■ SET PROBLEM
In the Iowa prairie passage below, what was the Ioway name for October, and what does that name mean?

■ SOURCE PASSAGE
Reimagining the Iowa Prairie: Tanji
The tallgrass prairie was not a featureless expanse of grass to the Ioway.
Here and there, features natural and cultural marked a land which was familiar
and comforting. The lands of the Ioway were under the great dome of the
Sky, which was conceived of as the roof of the Earth-Lodge, with the Island-Earth
as its floor, and at the four directions the Four Winds and Protectors
as the Earth-anchors (Foster 1996).
The Directions were named by the Winds: Byuwahu, the East, "The
Sun Comes From There"; Mansje, the South, "Warmth";
Byuwari, the West, "The Sun Goes There"; Umeri,
the North, "The Cold Side". The South Wind was considered beneficient,
while the rare Northeast Wind brought killing blizzards and was thought
to be maleficient.
The elements of this land were the great Powers, the Day, the Night, the
Winds, the Winter. Although the Big Male Winter, the time of glaciers,
had been killed by Mischinye, the Great Hare, long ago, the land still
bore the scars of that glacial age, and the Small Female Winter still returned
every year with her bitter winds.
The cycle of the year was marked through events occuring during the months.
There were variations, but the cycle collected by anthropologist Alanson
Skinner in the 1920s is the most widely known today.
The new year began in March, with the greening of the land encouraged by
the singing of the frogs; thus March was called the Frog's Moon, Pesge
etawe. April (Mak'anye, Cultivating Moon) and May (Bi wa'un
nyinge, Nothing-to-Do Moon) were noted by the work (or lack of it)
in preparing the fields for corn.
The changes in the appearance of the landscape as it became summer were
noted in the names of June (Wixra shuwe, Little Flowers) and July
(Wixra xanje, Big Flowers).
Late summer, fall, and winter were the time of hunting, and the importance
of game becomes central in the naming of the months. August was the time
of Che Kiruxe, the Buffalo Rutting Moon. September was the Frost
in Animal Beds Moon, Doxina Gremina. The bugling of the bull elk
as he gathered his harem gave October its name, Huma Yochinya, the
Elk Whistling Moon. November was the Deer Rutting Moon (Ta Kiruxe)
and December was the Raccoon Rutting Moon (Mingke Kiruxe). The months
of January and February are, respectively, Munje'tawe Shuweinye
(Little Bear Jumping) and Munje'tawe Shuweinye Xanje (Big Bear Jumping).
The names reflect the growing size of bear cubs in their winter dens as
they emerge on the warmer days of winter.
The summer was a time of the Thunderers and tornadoes. Tornadoes were called
t'at'anwe, which described the incessant and erratic jumping movement
they made skipping along their path of destruction. I have heard some nations
call them "the Finger of God."
The Thunderers traveled the river valleys during fierce storms, skimming
along the bluffs, stopping to rest on mounds which marked their routes,
or cedar trees, which they had great affinity for. Sometimes the Thunderers
fought the Underwater Spirit the Ischexi. The allies of the Thunder in
their status as Guardians of the Sacred were the Cedar and the Snakes.
The larger rivers provided regular travel routes between the large summer
villages near their mouths and junctures, and the dispersed winter hunting
camps at the headwaters and in sheltered valleys. For example, the Des
Moines River, called Mingke Ni, ("Raccoon River" the name
survives as one of its tributaries) had a string of familiar seasonal homes
and campsites along its course.

■ RAW DATA
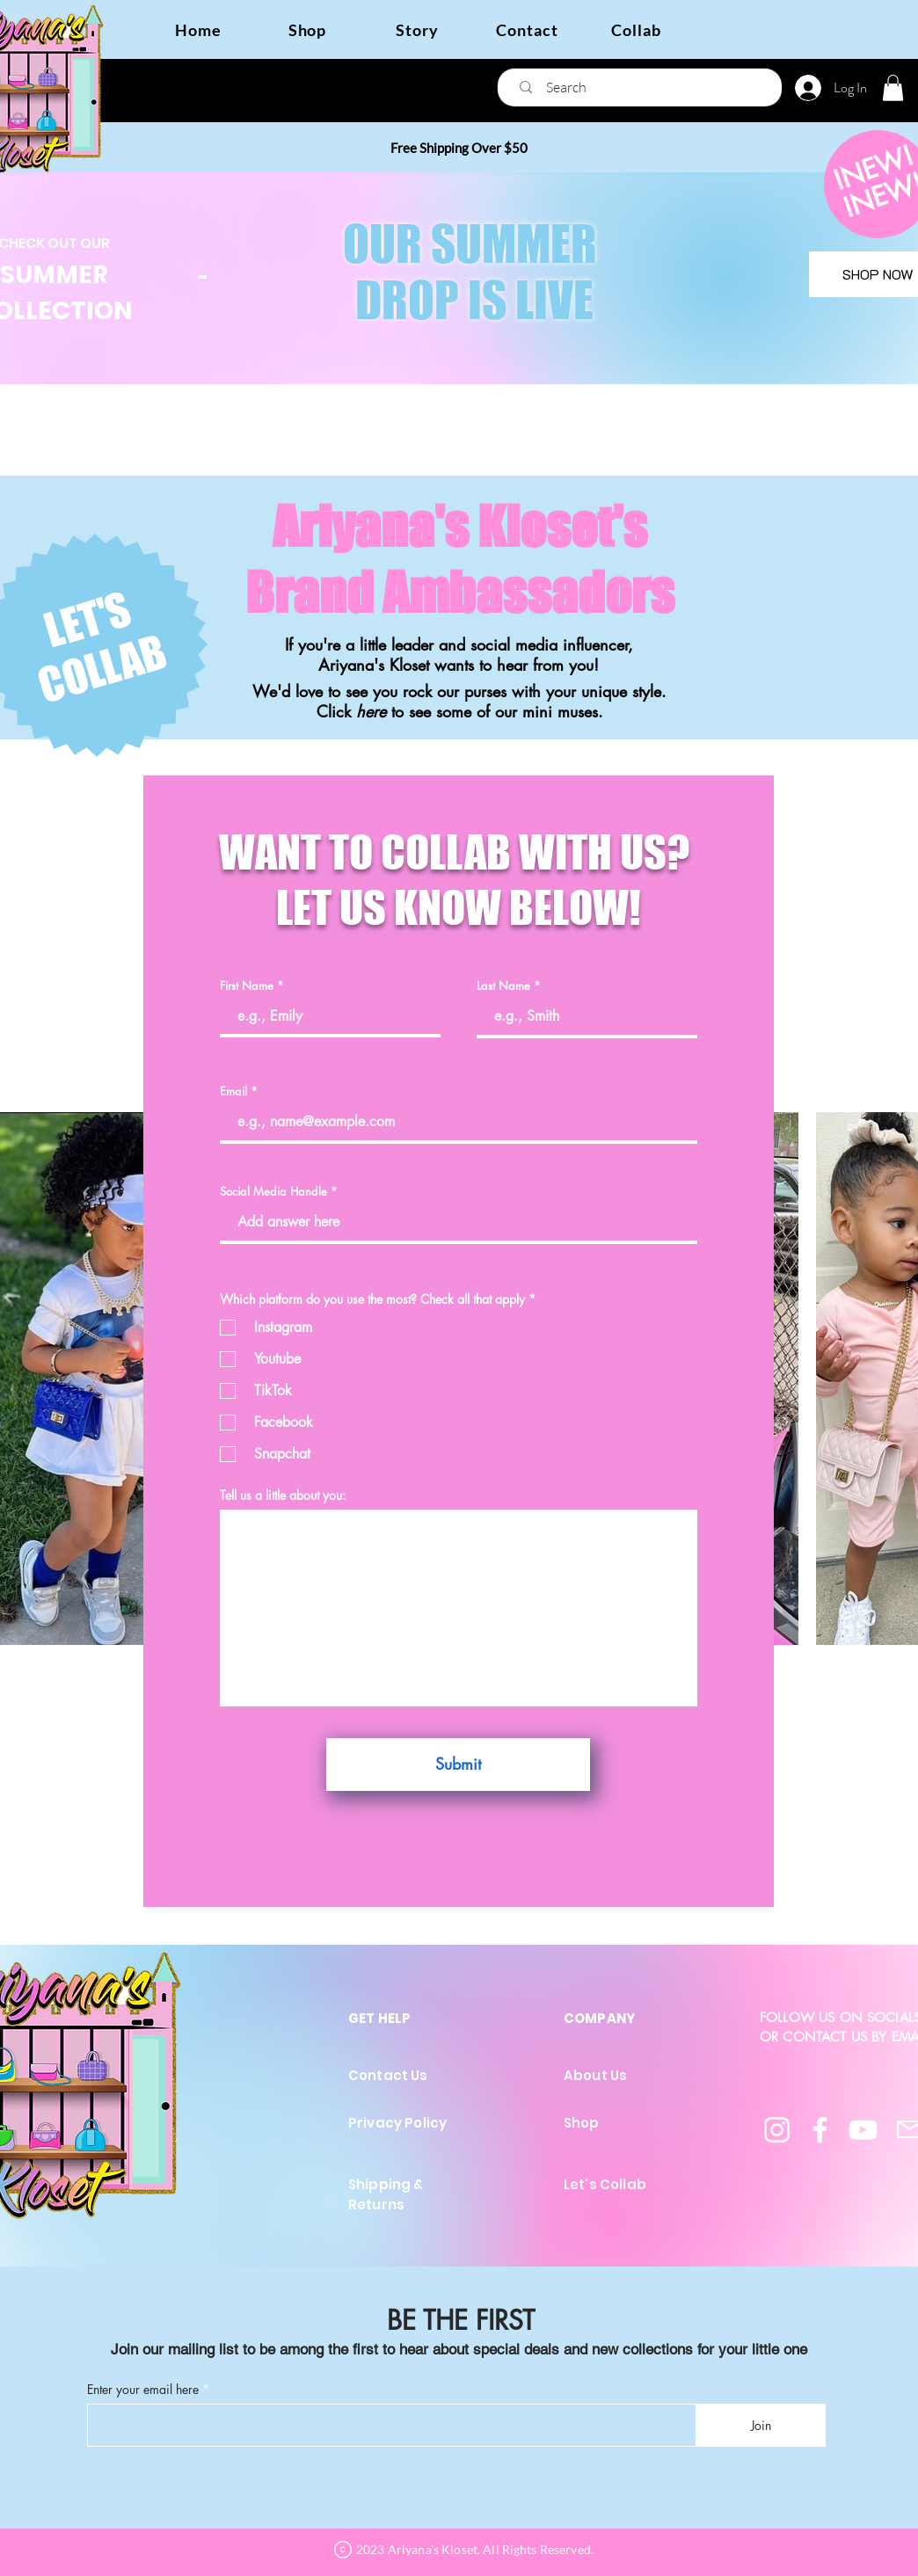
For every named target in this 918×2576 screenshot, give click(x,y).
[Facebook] (820, 2130)
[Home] (198, 29)
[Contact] (527, 29)
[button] (893, 88)
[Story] (417, 29)
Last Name (503, 986)
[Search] (645, 87)
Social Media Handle (273, 1191)
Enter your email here (143, 2389)
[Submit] (458, 1764)
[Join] (761, 2425)
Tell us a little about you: (283, 1495)
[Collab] (636, 29)
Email (233, 1091)
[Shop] (307, 29)
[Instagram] (777, 2130)
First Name (246, 986)
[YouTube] (863, 2130)
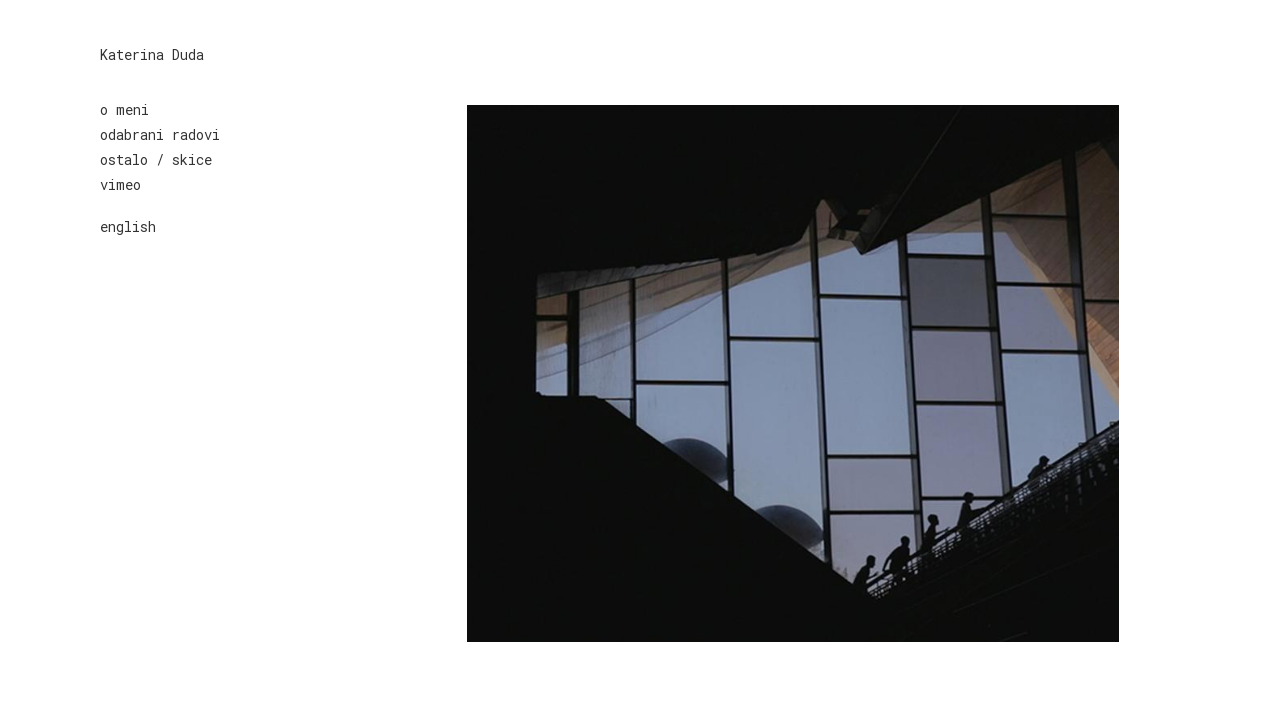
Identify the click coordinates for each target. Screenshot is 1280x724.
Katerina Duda (152, 54)
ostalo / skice (156, 159)
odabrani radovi (160, 134)
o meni (124, 109)
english (128, 226)
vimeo (120, 184)
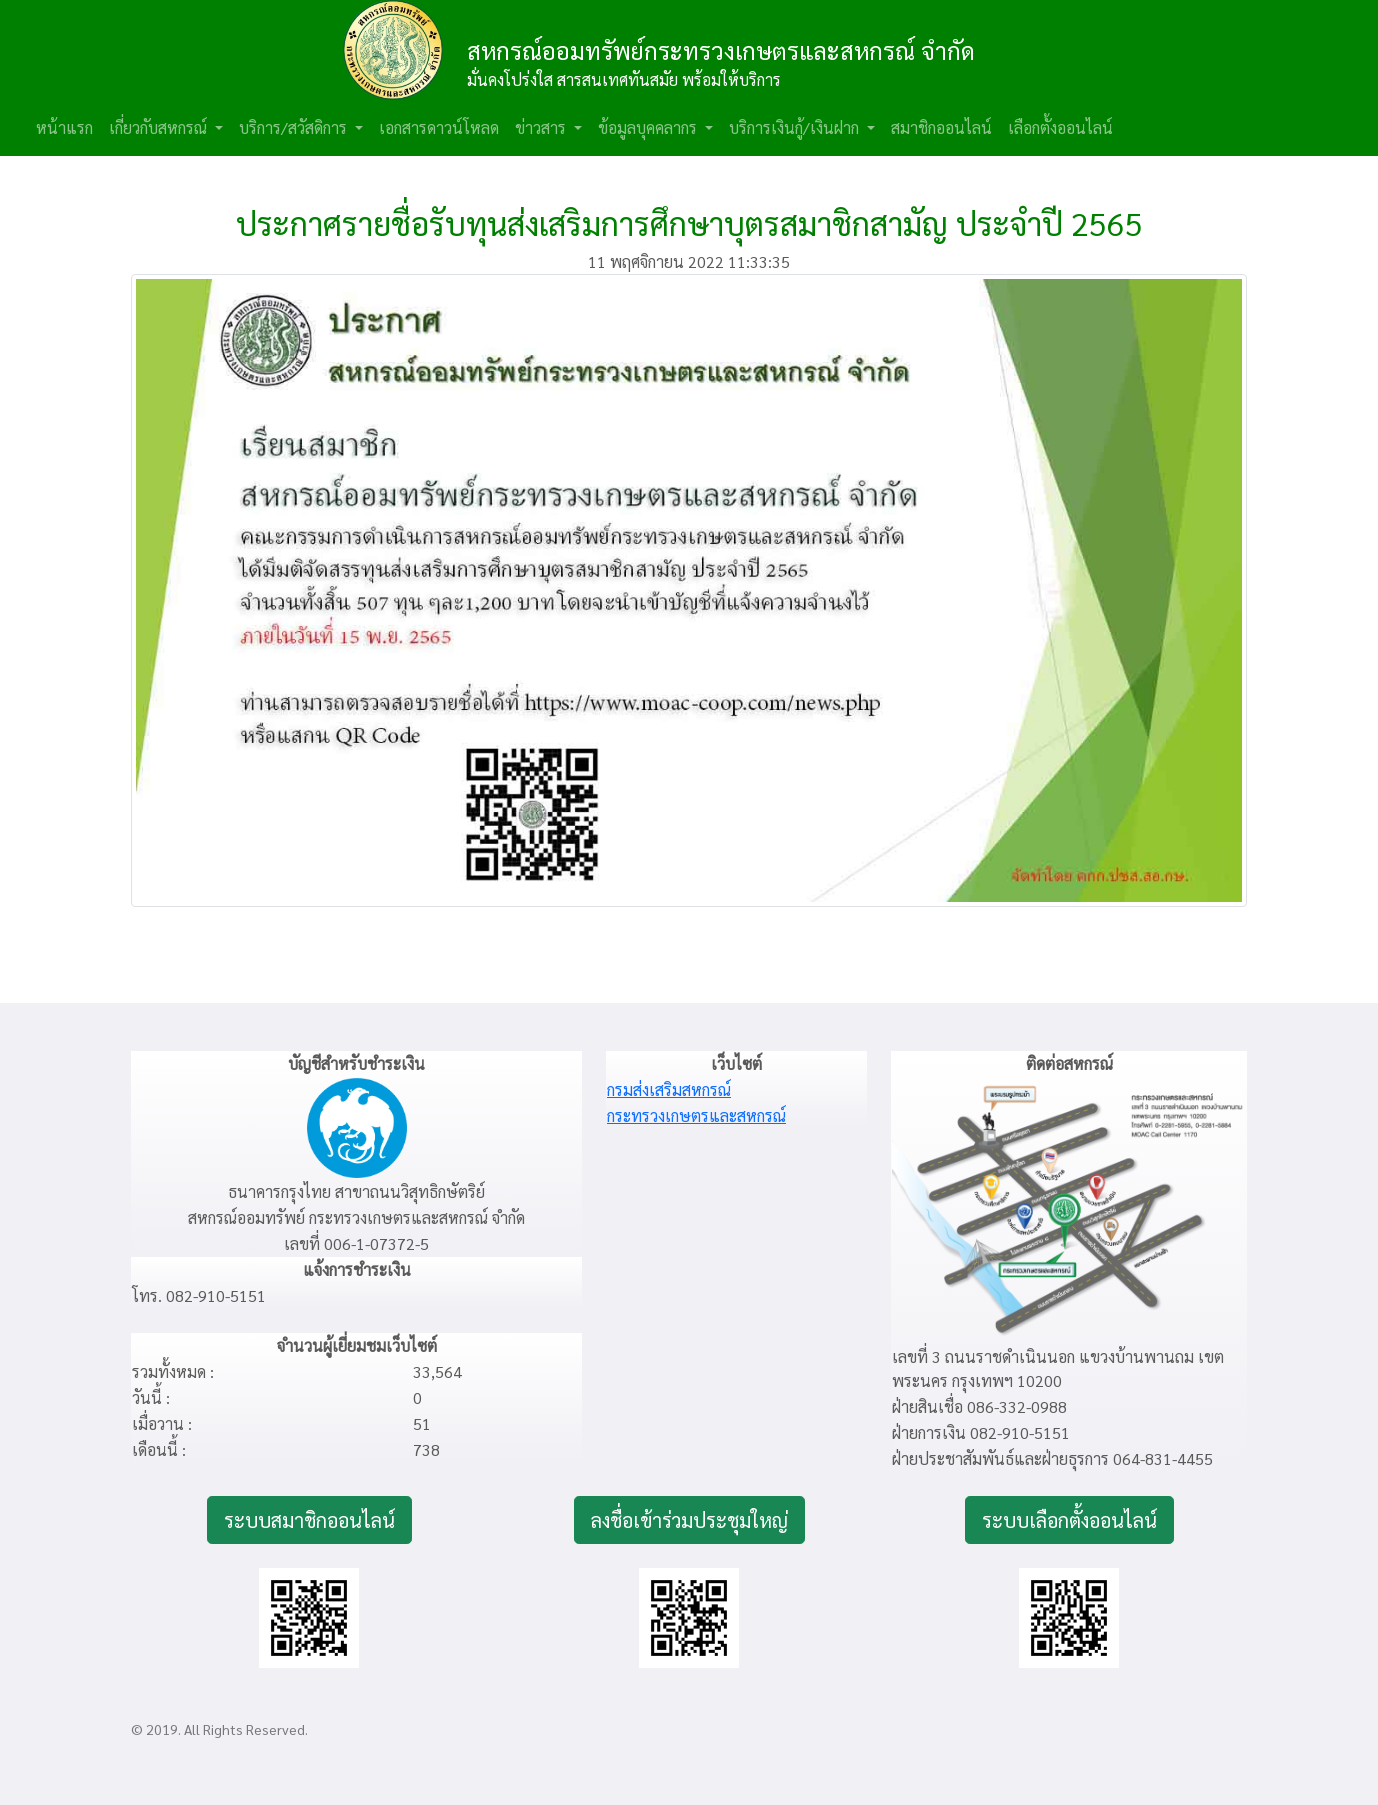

■ SOLUTION TO THE EXERCISE
Huma Yochinya, the Elk Whistling Moon.